━━ RECORDS FOR PROCESSING
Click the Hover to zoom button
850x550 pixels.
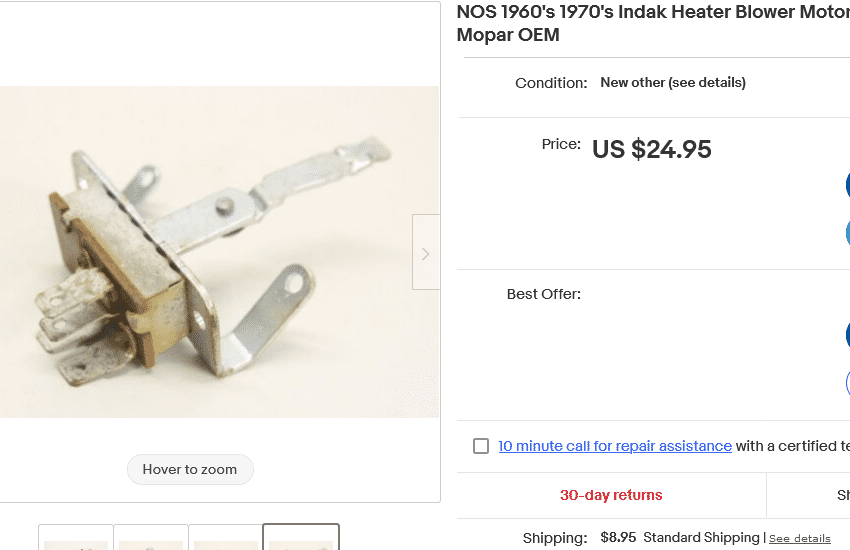coord(190,469)
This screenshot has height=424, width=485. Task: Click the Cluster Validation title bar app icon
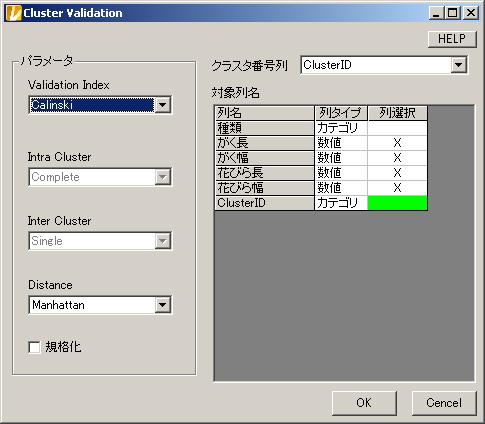click(14, 13)
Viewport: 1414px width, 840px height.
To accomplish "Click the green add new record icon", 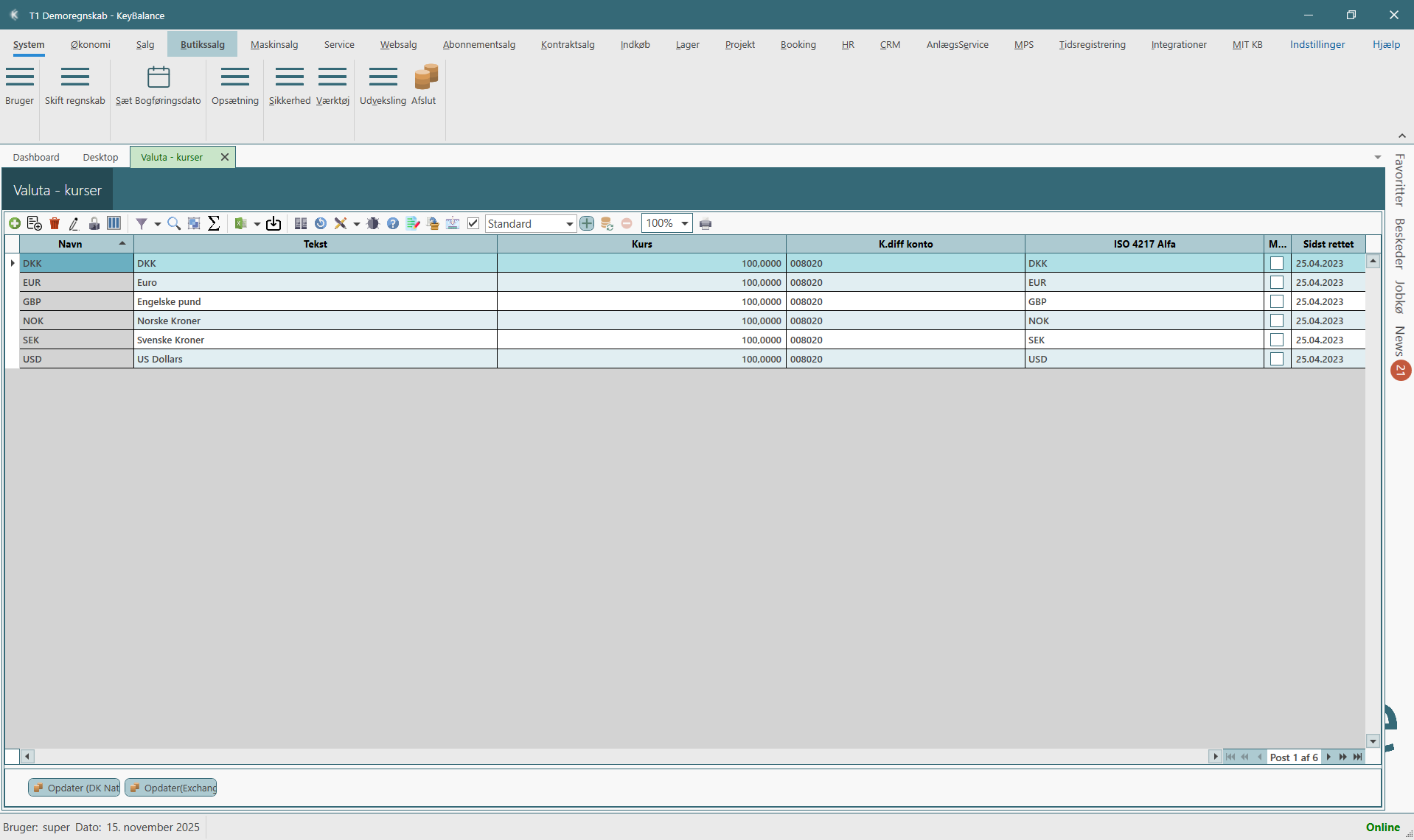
━━━━
Restate the entries verbatim and exclude any pictures.

WRITTEN SOLUTION:
Click the Hover to zoom button
850x550 pixels.
coord(190,469)
This screenshot has height=424, width=485. Task: Click the Cluster Validation title bar app icon
click(14, 13)
Viewport: 1414px width, 840px height.
To accomplish "Click the green add new record icon", 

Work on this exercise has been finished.